# Exercise
Lines containing the word "will" are the ones to copy from the records below.

Stored data entries
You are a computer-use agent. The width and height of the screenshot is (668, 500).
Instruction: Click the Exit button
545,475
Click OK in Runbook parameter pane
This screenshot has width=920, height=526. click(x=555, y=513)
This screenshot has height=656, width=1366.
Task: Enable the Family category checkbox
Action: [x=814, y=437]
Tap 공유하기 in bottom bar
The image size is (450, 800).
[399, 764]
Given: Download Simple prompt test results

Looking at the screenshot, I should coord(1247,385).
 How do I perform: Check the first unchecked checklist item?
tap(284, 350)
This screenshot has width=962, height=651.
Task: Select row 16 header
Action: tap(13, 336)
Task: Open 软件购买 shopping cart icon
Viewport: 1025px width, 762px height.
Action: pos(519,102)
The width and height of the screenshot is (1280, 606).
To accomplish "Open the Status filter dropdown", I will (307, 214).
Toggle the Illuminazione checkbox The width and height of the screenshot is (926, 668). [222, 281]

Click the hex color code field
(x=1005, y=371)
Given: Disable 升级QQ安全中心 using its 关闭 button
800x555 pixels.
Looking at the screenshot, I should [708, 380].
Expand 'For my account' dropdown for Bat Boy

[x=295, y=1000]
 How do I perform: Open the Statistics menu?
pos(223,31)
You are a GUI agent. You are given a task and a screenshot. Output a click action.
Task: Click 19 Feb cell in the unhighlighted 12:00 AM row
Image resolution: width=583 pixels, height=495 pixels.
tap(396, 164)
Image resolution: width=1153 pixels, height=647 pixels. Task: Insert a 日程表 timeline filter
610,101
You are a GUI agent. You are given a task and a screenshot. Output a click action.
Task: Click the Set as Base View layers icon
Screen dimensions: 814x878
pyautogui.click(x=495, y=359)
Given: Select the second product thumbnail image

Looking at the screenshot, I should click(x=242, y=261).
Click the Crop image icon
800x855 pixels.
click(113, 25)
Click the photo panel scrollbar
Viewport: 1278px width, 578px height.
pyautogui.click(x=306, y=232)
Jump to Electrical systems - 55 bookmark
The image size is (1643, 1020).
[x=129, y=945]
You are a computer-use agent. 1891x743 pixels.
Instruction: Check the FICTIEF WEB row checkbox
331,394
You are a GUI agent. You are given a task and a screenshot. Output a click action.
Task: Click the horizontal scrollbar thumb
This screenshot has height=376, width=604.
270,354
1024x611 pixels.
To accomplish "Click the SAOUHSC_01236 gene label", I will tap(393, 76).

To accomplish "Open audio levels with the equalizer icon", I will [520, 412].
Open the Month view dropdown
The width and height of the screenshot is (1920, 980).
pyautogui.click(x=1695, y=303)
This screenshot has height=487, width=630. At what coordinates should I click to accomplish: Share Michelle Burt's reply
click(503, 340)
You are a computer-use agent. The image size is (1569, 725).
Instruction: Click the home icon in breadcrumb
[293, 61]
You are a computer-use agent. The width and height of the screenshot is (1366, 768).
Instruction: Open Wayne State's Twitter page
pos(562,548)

# Problem solution
To accomplish "Open the Status filter dropdown", I will (307, 214).
To accomplish "Click the SAOUHSC_01236 gene label", I will tap(393, 76).
To accomplish "Open audio levels with the equalizer icon", I will [520, 412].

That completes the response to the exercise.